Report every line of the entries that contains the word "Viewport".

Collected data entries
##########

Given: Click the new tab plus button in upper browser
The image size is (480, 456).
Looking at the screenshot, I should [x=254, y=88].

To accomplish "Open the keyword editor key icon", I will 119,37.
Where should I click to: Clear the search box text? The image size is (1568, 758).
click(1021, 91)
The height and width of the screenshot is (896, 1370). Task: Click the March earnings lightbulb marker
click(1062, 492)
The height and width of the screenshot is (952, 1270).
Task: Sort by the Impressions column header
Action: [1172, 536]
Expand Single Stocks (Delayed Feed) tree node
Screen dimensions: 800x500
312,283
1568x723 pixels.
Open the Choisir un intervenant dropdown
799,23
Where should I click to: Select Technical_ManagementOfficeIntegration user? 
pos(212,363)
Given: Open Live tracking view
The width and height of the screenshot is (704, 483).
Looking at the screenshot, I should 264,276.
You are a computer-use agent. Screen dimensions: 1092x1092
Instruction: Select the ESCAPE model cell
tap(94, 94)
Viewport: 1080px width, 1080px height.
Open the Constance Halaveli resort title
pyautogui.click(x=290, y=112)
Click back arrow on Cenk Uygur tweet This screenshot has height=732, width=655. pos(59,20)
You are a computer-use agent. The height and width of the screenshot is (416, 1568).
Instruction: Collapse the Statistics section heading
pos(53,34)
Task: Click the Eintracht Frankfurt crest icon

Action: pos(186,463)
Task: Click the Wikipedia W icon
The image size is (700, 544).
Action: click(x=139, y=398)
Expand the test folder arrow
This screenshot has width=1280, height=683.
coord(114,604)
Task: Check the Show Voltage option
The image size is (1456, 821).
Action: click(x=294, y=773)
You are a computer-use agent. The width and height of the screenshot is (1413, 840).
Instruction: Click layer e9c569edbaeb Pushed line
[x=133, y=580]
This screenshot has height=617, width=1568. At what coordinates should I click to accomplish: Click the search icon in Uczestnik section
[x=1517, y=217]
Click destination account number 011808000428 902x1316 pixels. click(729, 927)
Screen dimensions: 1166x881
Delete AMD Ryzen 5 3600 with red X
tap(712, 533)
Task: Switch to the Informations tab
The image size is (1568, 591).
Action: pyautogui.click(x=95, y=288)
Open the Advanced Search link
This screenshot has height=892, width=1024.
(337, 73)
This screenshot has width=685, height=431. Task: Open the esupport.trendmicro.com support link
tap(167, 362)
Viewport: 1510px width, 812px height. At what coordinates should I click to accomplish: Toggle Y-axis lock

##########

■ EXERCISE RESPONSE:
Viewport: 1080px width, 1080px height.
Viewport: 1510px width, 812px height. At what coordinates should I click to accomplish: Toggle Y-axis lock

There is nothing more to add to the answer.